TASK
All of the records must be given again exactly.

Source records

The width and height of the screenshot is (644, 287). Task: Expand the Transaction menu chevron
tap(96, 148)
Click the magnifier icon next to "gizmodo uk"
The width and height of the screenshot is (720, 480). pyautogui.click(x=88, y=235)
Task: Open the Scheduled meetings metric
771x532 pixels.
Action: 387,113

RESPONSE
The width and height of the screenshot is (644, 287). Task: Expand the Transaction menu chevron
tap(96, 148)
Click the magnifier icon next to "gizmodo uk"
The width and height of the screenshot is (720, 480). pyautogui.click(x=88, y=235)
Task: Open the Scheduled meetings metric
771x532 pixels.
Action: 387,113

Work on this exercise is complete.